After adding the schema, it will look like the screenshot below. Click Next.

Review and Create the table by clicking on Create on Step 3.

Create Glue ETL Job

In this section, we will show you how to create an ETL job in Glue Studio visual interface.

To begin, click on Visual ETL link on the left menu pane under ETL jobs and click on the Visual ETL button.

Rename the job from Untitled job to Quotes - Raw to Iceberg
Navigate to the Job details tab, select the IAM Role that the cloudformation template created for you.
Optional: You can reduce the Requested number of workers to 2

Save your progress using the Save button on the top right corner. A green banner will confirm that the job progress has been saved.
Click on the Visual tab and then expand the + button, and add a source node S3.

- This should add S3 source node to the canvas.
- Click on the S3 node to configure it as the screenshot below
- - Name : Quotes - Raw
- - S3 URL: Set S3 Source URL to s3://aws-data-analytics-workshops/aws_glue/glue-snowflake/raw-data/quotes/ . This is a public bucket where our raw quotes file resides.
- - Data format: Parquet

Keeping the Quotes-Raw node selected, expand the + button, and add a simple Transform - Change Schema

- This should add Change Schema Transform to the canvas with its Node parent as Quotes-Parquet S3 node.

In Change Schema change the Data type for uuid to varchar

Let us now store the Quotes-parquet to Amazon S3 in Iceberg format. For that, with Change Schema selected, search and locate Amazon S3 in the Targets tab. Add it to the canvas.

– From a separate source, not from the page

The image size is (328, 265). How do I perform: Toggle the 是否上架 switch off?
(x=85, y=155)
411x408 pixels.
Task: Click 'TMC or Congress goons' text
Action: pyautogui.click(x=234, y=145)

With Amazon S3 target node selected
- Rename Amazon S3 to Quotes - Iceberg
- Set Format to Apache Iceberg
- Set Compression Type to Snappy
- Set S3 Target Location to s3://glue-snowflake-lab-xxxx/iceberg/quotes/ . The bucket has been pre-provisioned for you. You can use the Browse S3 button to locate the S3 bucket and folders. Replace the glue-snowflake-lab-xxxx with the one corresponding to your account.
- Under Data Catalog update options select Create a table in the Data Catalog and on subsequent runs, keep existing schema and add new partitions
- Select iceberg as the database
- Set table name to quotes

Save the job using the Save button on the top right corner. A green banner confirms that the job has been saved.

We can now run the Glue job to convert raw parquet files and save it as an Iceberg table.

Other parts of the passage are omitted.